_Text to read_.
[START]

As business hubs, tax minimisation is simply one of a number of ways to attract foreign companies and individuals to these jurisdictions. The argument is that efficiency, regulation and an established services industry are just as important.

“The midshores have a different business model, seeking to be a hub for business rather than IFCs, which seek to be a conduit for the flow of business,” explains Marcus Hinkley, Group Partner and Head of the Singapore office at law firm Collas Crill.

It"s well known that Asia is driving growth in the offshore world, which is why the Channel Islands are so vociferously pushing themselves in China, India and Russia. A recent survey by Offshore Incorporations Limited attributed this to increased capital raising and rising individual wealth - all of which is benefiting midshore as opposed to offshore jurisdictions.

“An interesting trend is that, because of increased regulatory scrutiny worldwide, midshore centres such as Hong Kong and Singapore are seeing more business,” says Martin Crawford, CEO of Offshore Incorporations Limited.

Indeed, Crawford argues that in an industry built on reputation - in efficiency, regulatory flexibility, low cost and high levels of service - all IFCs are under serious pressure to remain competitive.

The crackdown by Western nations on offshore centres in Europe and the Caribbean has allowed midshore centres in Asia to press ahead. “The industry is changing so that the word "offshore" is in some cases no longer a fair reflection of the pre-eminent structures or jurisdictions" marketing strategies, and investors are more open to incorporating an onshore element into their business plans,” Crawford says. “Not only do Hong Kong and Singapore have business-friendly tax policies, but they also boast robust onshore financial services industries. They represent a bridge between onshore and offshore.”

Meet the competition

Nick Kershaw, Managing Partner at Ogier in Jersey, believes that while Singapore and Hong Kong are the Channel Islands" rivals for Asian business, Luxembourg poses a bigger threat in Jersey and Guernsey"s traditional markets. In the West, midshore Luxembourg is a good proposition for firms worried about the negative connotations of offshore.

[END]

_Given instruction_.
Quote the passage on midshore financial centers exactly as it appears, everything from "Indeed, Crawford argues" down to "to remain competitive.".

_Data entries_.
[START]

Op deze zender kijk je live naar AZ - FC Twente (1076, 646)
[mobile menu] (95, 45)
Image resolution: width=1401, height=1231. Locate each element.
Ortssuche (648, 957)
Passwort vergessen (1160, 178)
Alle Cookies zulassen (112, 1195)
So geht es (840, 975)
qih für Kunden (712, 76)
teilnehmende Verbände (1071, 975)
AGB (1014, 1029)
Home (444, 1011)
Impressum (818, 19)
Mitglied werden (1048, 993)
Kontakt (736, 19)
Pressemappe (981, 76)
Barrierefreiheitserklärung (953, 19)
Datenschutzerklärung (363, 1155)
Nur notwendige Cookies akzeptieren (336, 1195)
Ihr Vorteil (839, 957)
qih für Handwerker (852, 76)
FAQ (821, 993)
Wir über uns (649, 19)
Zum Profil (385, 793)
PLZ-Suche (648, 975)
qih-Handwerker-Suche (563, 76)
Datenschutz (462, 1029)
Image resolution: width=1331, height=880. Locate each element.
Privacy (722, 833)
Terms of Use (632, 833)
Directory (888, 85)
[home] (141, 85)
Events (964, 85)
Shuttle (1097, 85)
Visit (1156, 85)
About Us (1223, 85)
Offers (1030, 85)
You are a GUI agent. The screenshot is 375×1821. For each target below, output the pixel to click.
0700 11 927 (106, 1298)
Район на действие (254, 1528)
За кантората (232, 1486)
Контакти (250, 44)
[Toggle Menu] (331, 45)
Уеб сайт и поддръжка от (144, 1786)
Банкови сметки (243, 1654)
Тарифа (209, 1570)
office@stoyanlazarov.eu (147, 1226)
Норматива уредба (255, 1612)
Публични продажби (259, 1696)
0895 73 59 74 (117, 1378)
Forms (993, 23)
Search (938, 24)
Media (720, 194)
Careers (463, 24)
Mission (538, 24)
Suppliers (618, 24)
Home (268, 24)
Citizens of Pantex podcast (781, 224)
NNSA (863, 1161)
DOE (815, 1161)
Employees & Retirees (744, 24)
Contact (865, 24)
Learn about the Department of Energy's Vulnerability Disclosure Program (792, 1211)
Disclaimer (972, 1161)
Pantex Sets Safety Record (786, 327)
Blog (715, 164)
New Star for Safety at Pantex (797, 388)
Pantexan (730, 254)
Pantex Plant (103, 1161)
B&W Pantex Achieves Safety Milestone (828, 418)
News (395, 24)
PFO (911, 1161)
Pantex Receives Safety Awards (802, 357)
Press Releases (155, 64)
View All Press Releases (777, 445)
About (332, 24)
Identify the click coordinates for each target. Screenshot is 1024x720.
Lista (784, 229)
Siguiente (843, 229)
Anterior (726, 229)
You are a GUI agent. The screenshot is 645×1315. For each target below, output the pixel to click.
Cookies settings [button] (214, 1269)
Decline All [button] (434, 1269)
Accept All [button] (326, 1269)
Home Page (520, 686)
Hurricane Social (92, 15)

[END]

_Response for this exercise_.
Indeed, Crawford argues that in an industry built on reputation - in efficiency, regulatory flexibility, low cost and high levels of service - all IFCs are under serious pressure to remain competitive.